The Red Hook Play Center was the last of the 11 pools built by Robert Moses in his early years as park commissioner in the summer of 1936.
The center’s pool replaced the less sanitary floating barge bathhouses prevalent in New York in the early 1900’s. Waterfront residents would take refuge from the heat in the floating pools, which where simply barges with a hole cut in the bottom for swimming in the river water below. Red Hook had been served by a bathhouse barge on the pier at the end of Condover Street, but by the 1930s, the industrial waterways had became too polluted for recreation.

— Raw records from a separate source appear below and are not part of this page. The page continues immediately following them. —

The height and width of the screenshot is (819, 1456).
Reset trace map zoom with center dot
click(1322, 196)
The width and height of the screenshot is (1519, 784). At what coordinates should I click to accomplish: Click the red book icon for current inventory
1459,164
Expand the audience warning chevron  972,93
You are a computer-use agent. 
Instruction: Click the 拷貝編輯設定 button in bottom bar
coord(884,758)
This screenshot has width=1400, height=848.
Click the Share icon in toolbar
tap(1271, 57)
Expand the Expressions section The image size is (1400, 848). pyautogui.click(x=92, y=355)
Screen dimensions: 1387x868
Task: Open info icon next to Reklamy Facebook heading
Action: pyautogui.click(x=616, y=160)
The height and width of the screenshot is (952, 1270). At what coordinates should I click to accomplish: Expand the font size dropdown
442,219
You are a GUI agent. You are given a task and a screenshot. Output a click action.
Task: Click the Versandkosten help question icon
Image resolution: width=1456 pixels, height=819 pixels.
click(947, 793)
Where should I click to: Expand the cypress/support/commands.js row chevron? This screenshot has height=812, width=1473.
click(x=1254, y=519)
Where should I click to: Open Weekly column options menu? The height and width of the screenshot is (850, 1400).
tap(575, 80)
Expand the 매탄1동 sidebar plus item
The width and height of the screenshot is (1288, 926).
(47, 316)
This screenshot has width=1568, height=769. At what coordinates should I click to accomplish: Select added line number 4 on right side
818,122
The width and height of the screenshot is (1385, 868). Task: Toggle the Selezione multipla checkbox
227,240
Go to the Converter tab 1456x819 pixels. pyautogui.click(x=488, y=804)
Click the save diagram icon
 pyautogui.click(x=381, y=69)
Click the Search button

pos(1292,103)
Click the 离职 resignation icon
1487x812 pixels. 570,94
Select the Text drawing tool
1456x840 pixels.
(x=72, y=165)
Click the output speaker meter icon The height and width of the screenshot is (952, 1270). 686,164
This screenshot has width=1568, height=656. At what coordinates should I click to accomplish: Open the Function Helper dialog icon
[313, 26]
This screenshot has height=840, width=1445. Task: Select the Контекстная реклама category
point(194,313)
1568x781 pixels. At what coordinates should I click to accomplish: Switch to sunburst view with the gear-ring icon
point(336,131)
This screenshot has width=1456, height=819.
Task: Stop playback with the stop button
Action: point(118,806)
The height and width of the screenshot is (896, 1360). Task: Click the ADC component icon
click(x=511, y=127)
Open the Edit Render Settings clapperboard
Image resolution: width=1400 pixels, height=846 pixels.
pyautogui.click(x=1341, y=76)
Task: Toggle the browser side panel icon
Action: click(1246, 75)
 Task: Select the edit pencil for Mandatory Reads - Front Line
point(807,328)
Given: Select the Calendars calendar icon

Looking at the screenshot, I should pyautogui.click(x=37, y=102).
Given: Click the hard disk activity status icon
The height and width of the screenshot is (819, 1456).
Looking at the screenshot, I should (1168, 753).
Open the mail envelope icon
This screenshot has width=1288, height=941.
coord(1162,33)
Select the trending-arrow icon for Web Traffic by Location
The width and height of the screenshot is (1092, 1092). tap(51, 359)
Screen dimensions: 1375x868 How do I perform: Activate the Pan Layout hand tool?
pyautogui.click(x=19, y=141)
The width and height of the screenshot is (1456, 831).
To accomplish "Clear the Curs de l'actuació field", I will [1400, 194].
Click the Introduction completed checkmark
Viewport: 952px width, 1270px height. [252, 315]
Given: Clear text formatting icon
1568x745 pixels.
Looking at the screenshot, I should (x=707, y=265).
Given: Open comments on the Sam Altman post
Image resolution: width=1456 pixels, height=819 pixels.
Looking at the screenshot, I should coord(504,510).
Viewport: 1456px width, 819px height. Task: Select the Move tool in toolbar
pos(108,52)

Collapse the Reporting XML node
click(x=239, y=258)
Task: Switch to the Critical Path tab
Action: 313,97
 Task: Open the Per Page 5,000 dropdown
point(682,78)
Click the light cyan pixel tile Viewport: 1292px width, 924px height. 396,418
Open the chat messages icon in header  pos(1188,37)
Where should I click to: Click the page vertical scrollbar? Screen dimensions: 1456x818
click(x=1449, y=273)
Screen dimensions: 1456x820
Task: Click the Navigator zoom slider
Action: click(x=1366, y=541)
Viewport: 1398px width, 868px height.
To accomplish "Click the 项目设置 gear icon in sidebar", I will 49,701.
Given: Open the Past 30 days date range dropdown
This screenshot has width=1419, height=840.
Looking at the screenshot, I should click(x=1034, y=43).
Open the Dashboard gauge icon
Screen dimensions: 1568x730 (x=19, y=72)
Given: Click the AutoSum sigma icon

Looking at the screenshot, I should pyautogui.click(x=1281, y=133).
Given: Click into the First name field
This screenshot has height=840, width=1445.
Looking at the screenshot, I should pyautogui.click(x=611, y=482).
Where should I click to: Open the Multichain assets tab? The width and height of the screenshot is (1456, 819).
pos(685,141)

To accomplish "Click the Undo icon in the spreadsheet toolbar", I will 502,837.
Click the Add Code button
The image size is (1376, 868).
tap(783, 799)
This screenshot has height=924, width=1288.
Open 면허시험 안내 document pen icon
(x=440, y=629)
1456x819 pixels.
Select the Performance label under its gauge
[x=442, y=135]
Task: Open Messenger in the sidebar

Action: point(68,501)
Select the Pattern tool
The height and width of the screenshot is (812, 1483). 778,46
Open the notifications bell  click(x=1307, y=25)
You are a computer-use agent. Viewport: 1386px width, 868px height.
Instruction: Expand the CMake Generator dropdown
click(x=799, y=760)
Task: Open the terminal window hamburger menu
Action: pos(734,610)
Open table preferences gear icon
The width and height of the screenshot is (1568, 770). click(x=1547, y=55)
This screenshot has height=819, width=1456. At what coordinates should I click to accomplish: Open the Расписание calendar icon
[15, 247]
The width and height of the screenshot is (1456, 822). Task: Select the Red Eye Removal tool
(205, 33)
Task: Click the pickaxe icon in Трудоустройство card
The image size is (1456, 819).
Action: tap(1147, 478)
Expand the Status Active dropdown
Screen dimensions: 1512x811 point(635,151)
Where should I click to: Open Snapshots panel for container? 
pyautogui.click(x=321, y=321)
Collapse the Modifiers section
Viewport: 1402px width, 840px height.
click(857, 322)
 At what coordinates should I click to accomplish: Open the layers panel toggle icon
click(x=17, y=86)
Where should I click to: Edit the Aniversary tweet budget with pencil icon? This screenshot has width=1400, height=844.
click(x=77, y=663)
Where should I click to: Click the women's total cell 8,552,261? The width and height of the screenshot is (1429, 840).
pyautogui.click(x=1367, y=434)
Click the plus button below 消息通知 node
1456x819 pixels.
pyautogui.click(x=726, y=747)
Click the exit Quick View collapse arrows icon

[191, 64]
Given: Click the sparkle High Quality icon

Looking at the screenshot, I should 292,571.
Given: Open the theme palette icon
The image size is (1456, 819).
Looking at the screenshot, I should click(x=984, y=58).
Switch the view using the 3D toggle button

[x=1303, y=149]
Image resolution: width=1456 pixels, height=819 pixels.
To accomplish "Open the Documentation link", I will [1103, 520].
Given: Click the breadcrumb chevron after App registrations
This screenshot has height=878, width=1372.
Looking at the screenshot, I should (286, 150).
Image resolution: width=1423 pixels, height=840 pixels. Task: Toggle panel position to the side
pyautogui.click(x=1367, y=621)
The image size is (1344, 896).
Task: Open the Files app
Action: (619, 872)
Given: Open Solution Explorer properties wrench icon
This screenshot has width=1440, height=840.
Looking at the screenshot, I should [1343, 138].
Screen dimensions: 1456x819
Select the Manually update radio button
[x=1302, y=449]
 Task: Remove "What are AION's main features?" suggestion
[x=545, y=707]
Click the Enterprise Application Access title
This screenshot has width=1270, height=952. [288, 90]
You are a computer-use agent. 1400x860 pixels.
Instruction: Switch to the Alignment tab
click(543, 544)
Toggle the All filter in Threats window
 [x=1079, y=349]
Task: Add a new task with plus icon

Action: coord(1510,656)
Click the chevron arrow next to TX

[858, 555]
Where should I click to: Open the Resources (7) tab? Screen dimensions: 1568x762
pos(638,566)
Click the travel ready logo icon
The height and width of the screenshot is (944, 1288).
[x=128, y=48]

With a total capacity of 49,000 simultaneously swimmers at the 11 locations across the five boroughs, the pool complexes were nationally recognized as exemplary public facilities.
The play center was built three years before the nearby Red Hook Houses, a federal housing development that suffered from budget cuts in the later years of a wave of national public housing construction. It met the demand for an outlet for the delinquent youth of the working class neighborhood, though Robert Moses bemoaned the lack of federal support for recreation areas around the housing complex.
Like the McCarren Pool in Williamsburg, the Red Hook Play Center pool went through a long period of erosion and eventual closing due to the the city’s fiscal crisis and increased crime and tension in the neighborhood. A private donation from developer Sol Goldman in the mid 1980s allowed the Park’s Department to renovate the facility and reopen it to the public in 1991.